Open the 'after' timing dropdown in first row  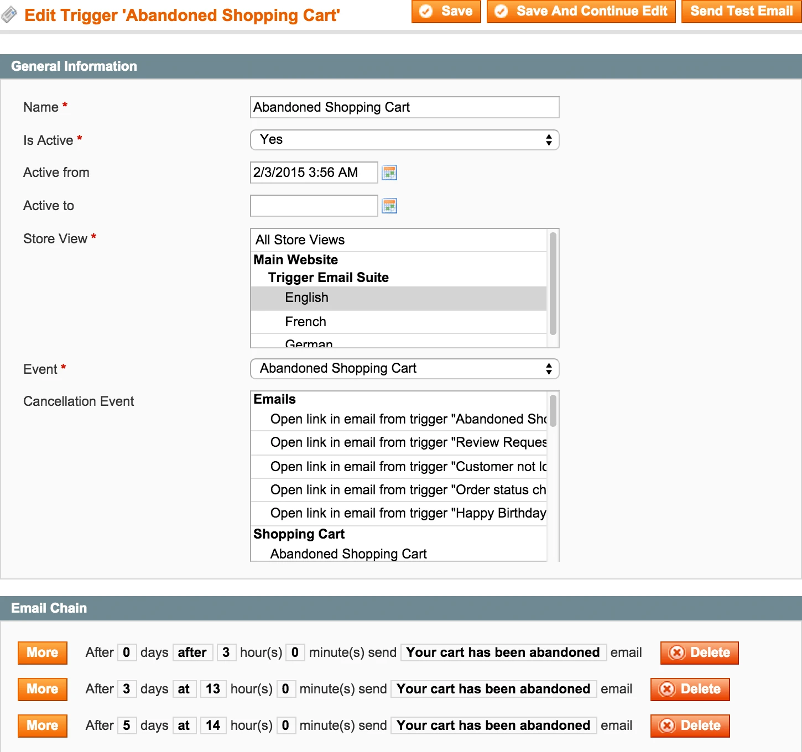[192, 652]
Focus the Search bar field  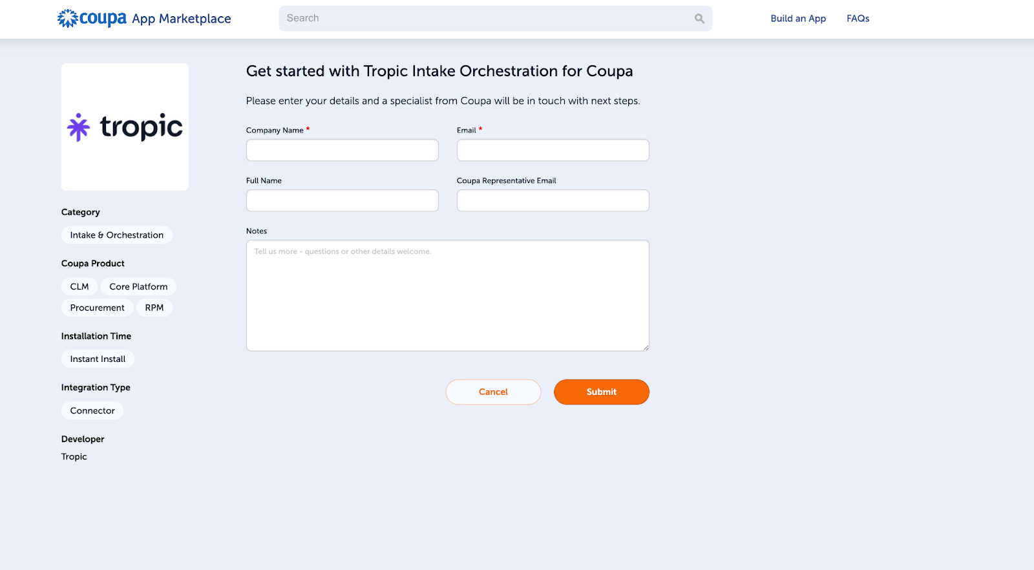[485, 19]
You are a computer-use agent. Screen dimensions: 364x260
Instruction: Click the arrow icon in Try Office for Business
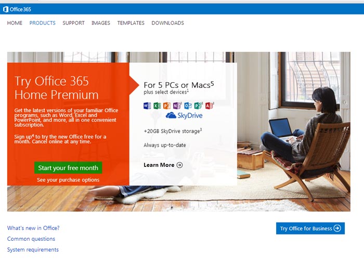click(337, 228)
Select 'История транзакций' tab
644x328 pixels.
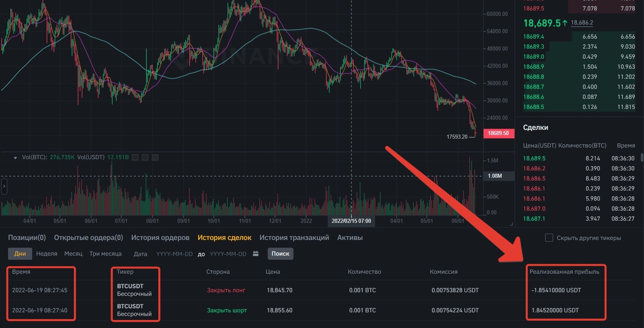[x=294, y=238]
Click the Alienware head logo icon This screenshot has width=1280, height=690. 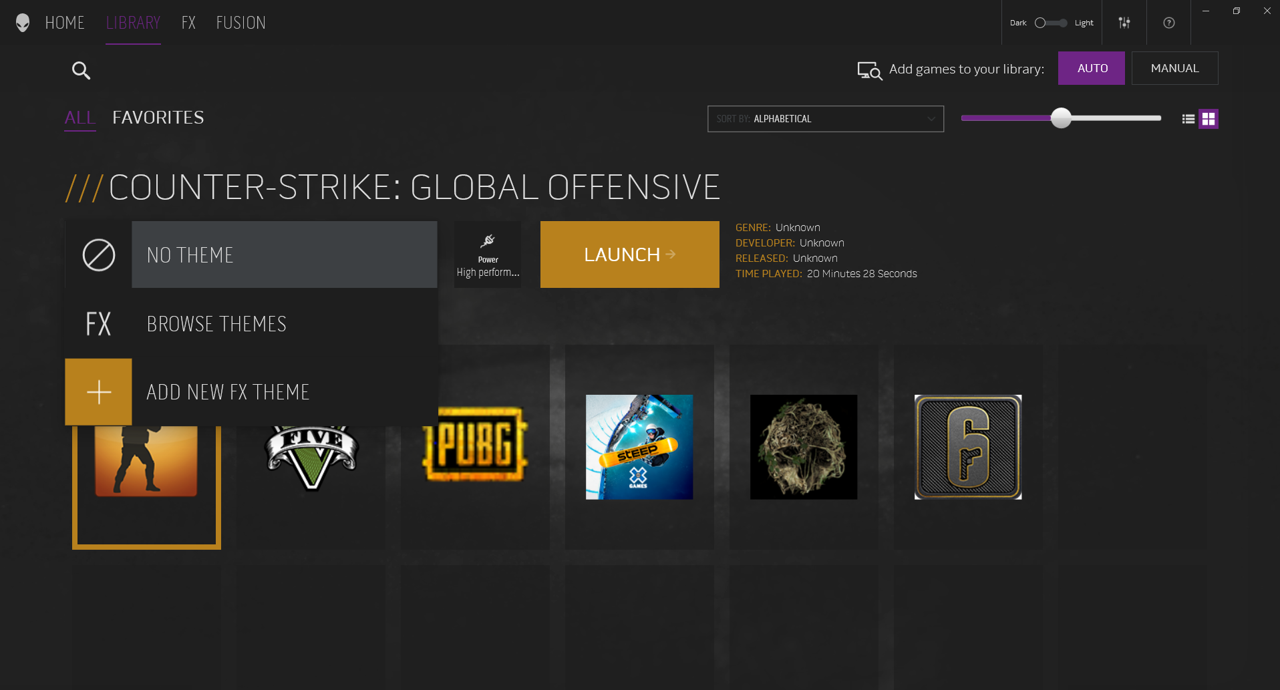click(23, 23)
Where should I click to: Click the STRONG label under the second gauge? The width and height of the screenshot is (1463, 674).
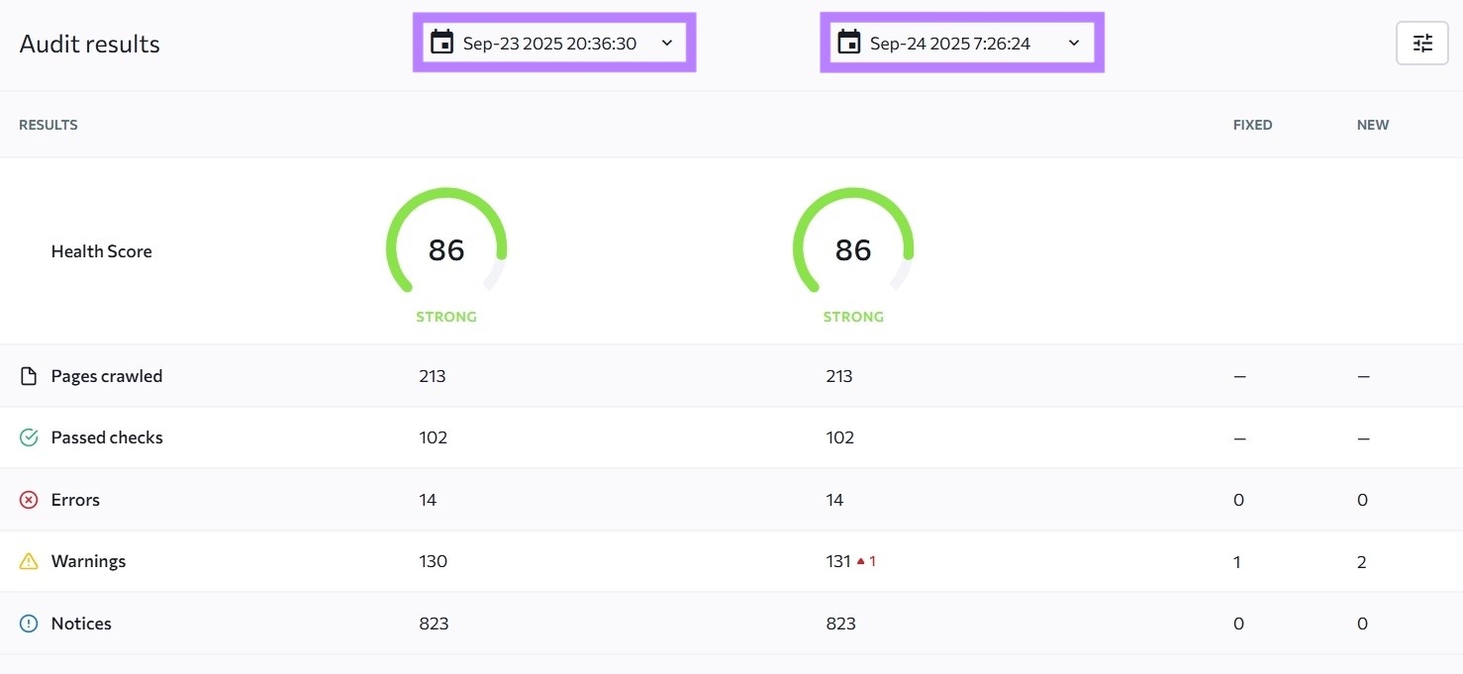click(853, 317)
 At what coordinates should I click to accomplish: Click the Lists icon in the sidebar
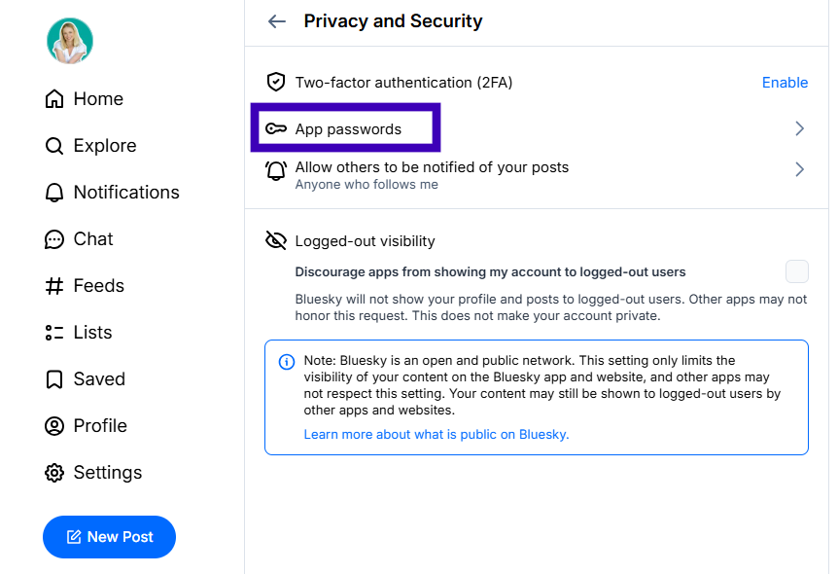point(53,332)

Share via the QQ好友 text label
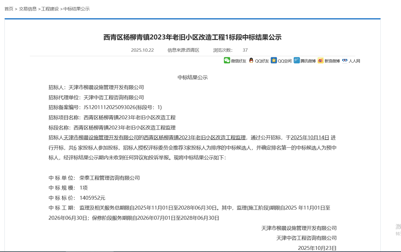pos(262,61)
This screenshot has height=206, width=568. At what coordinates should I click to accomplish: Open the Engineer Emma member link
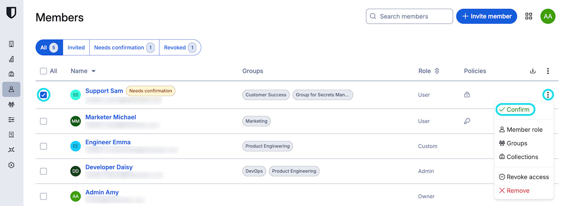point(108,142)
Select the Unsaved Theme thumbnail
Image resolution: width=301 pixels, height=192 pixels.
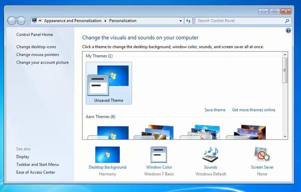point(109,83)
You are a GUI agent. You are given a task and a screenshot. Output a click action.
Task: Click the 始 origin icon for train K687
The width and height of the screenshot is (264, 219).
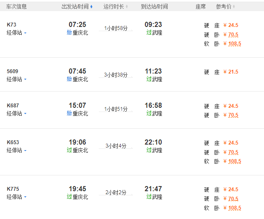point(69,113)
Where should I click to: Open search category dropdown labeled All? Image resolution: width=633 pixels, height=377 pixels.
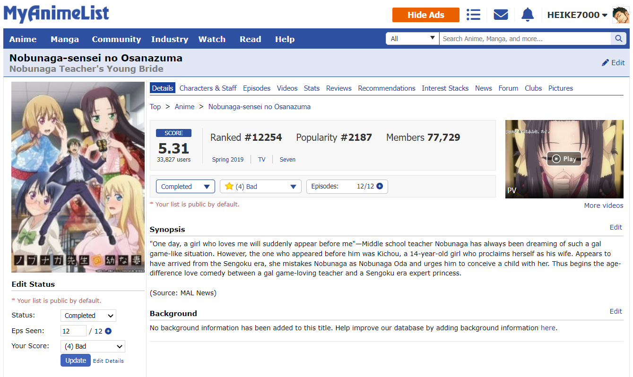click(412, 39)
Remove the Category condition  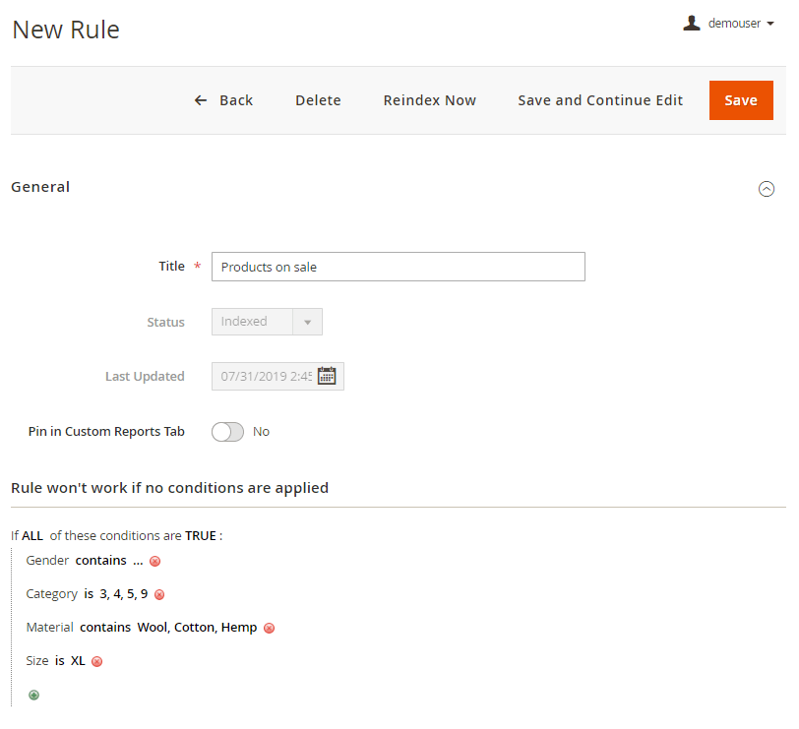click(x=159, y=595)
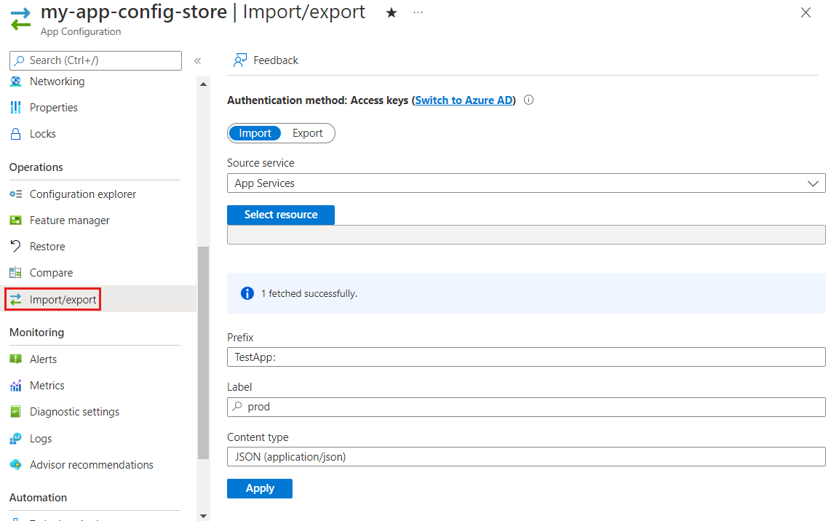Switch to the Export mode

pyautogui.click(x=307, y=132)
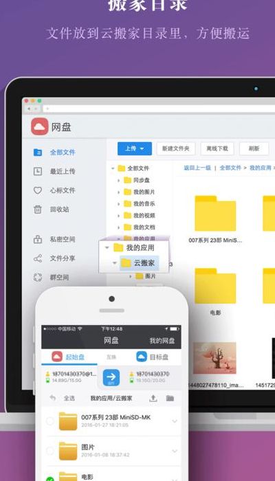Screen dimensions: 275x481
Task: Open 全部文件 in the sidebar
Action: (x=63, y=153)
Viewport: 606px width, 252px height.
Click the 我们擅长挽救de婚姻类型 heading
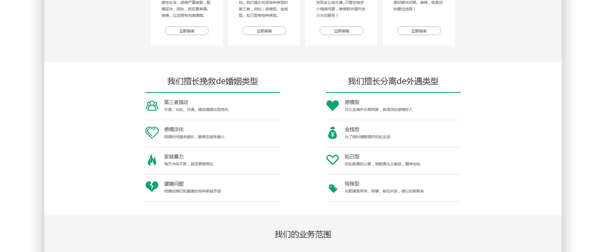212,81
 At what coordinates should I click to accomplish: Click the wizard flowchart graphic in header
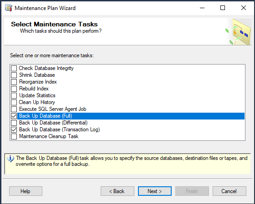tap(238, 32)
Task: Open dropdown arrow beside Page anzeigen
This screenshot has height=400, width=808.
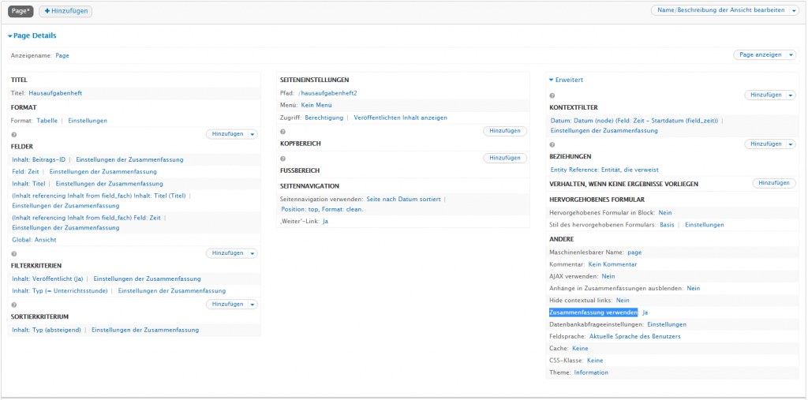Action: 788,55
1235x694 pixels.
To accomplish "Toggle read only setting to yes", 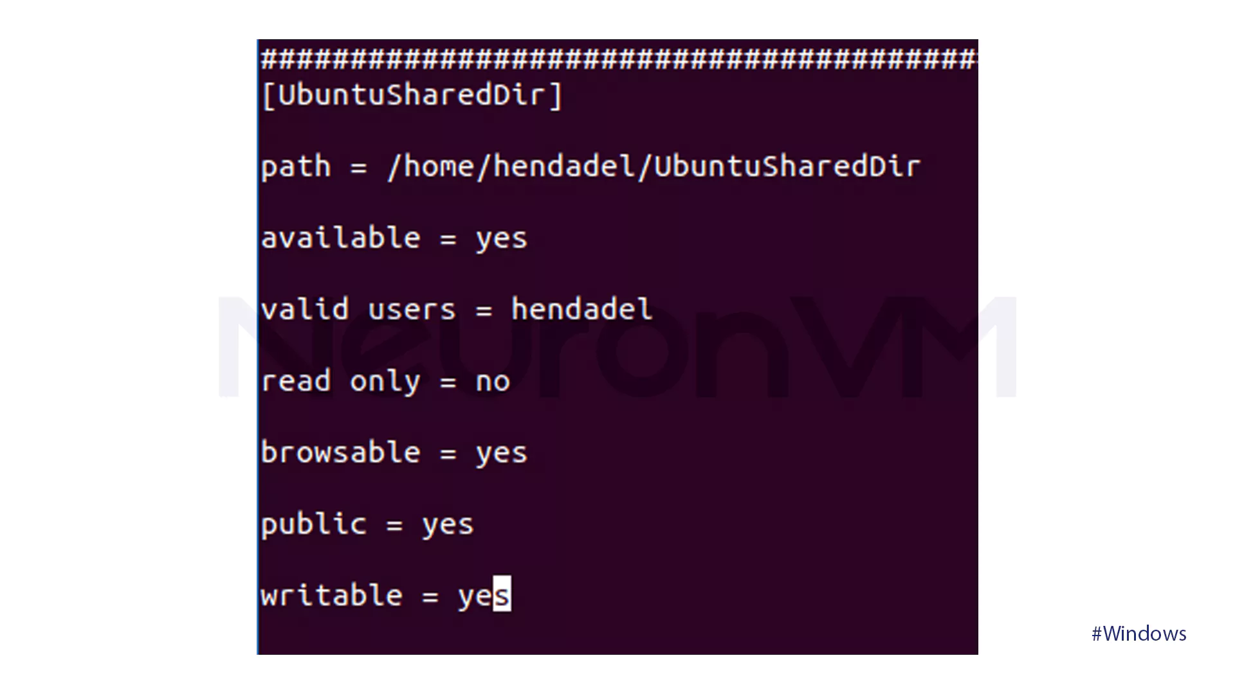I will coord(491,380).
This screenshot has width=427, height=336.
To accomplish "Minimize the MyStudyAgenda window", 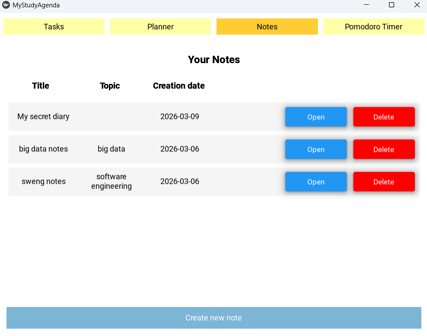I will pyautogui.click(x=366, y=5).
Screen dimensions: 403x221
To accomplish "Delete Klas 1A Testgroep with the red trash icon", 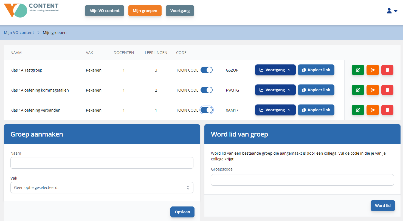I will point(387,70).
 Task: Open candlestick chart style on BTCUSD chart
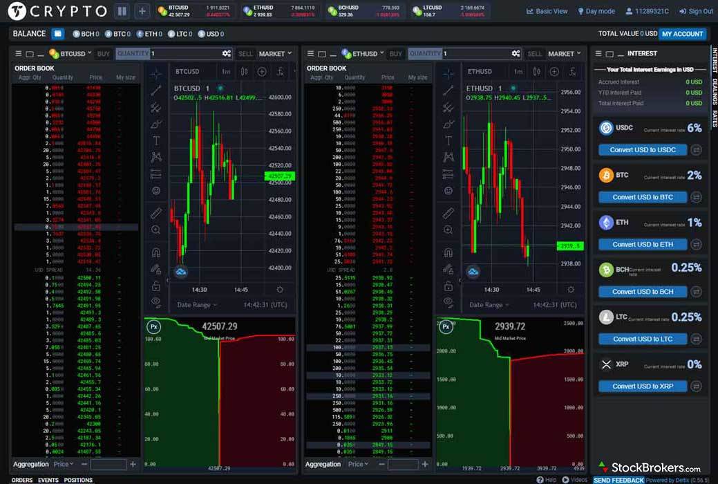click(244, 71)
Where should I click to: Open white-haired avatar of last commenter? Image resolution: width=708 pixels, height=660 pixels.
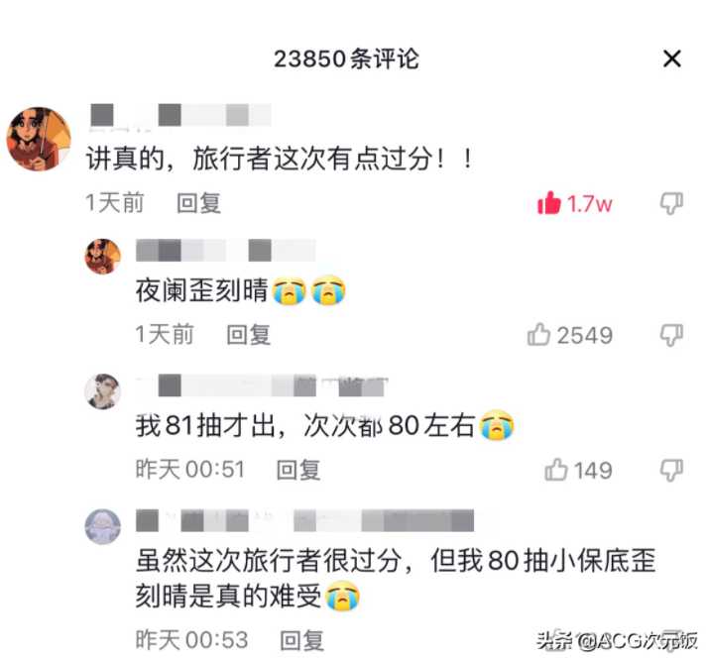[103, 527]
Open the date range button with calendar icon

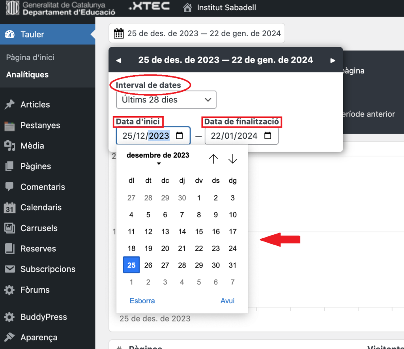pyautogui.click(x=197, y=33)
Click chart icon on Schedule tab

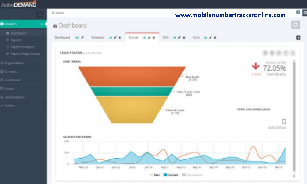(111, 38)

* [What is expected]: Write down exactly what the lines above say, from the line holding "icon in the sidebar" through the line holding "Select the Unsaved Theme thumbnail", and nothing more. Do not copy the pictures.

* [Response area]:
 At what coordinates should I click to accomplish: Click the Lists icon in the sidebar
point(53,332)

Share via the QQ好友 text label
pos(262,61)
This screenshot has height=206, width=568. At what coordinates should I click to accomplish: Open the Engineer Emma member link
point(108,142)
Select the Unsaved Theme thumbnail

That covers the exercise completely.